Spielt die klassische Ausleihe von Büchern überhaupt noch eine Rolle?
Bücher sind nach wie vor gefragt und es wird sie in unserer Bibliothek immer geben. Aber wir sind viel mehr als eine klassische Bibliothek. Leseförderung vom Krabbelalter angefangen ist uns wichtig genauso wie die Medienkompetenzvermittlung. Wir haben zudem eine soziale Aufgabe. Denn immer mehr Menschen leben allein und sind einsam oder sie können sich keinen eigenen Internetzugang leisten. Die Stadtbibliothek Paderborn steht ihnen selbst ohne Bibliotheksausweis offen und bietet damit einen sehr niedrigschwelligen Zugang. Damit sind wir einer der wenigen nicht kommerziellen Orte in der Stadt.

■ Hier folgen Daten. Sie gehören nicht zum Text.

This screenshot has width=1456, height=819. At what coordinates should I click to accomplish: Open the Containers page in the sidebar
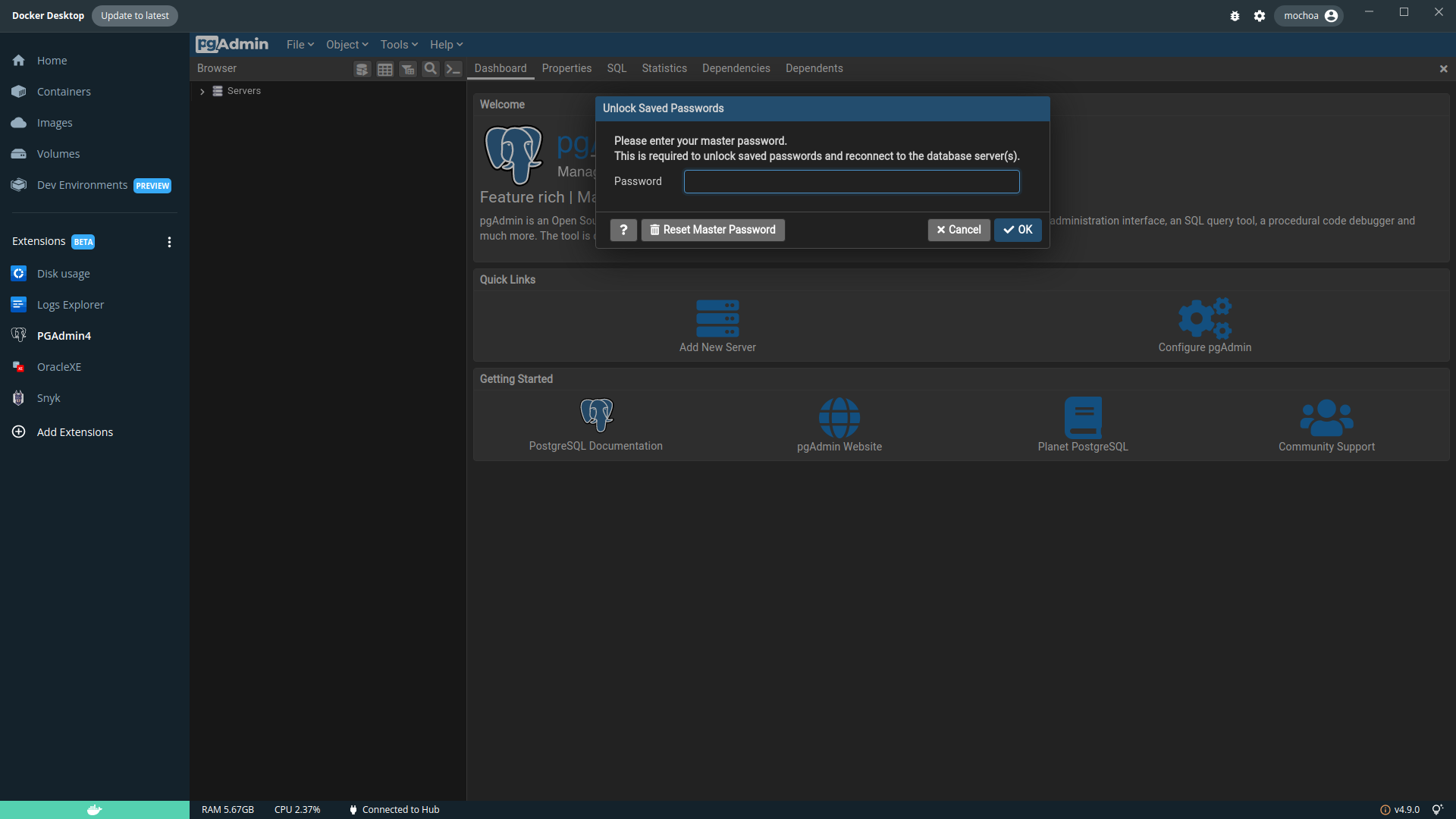pos(64,92)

Gibt es auch Kritik an diesem offenen Konzept?
In unserer Bibliothek finden Begegnungen, Austausch und Veranstaltungen statt, daher ist es nicht überall mucksmäuschenstill. Es gibt schon auch einige Stammkunden, die sich davon gestört fühlen und sich einen klassischen Lesesaal wünschen. Daher haben wir Bereiche geschaffen, wo es mehr Ruhe und Rückzugsmöglichkeiten gibt. In solchen Konfliktsituationen sind auch unsere Mitarbeiterinnen und Mitarbeiter stärker gefragt, um zu informieren und zu vermitteln.
Die Auszeichnung als „Bibliothek des Jahres“ hat der Stadtbibliothek Paderborn ein Preisgeld von 20.000 Euro und große Aufmerksamkeit beschert. Was ist davon geblieben?
Das Preisgeld haben wir in die Ausstattung der Kinderbibliothek und in den Lesegarten investiert. Das hätten wir uns ansonsten nicht unbedingt leisten können. Das Schönste an dem Preis ist aber, dass einmal über Bibliotheken berichtet und gesprochen wird. Fast alle Bürgerinnen und Bürger wissen, dass es Bibliotheken gibt, aber vielen ist gar nicht klar, wie vielfältig unser Angebot ist. Es ist mir ein großes Anliegen, darauf aufmerksam zu machen.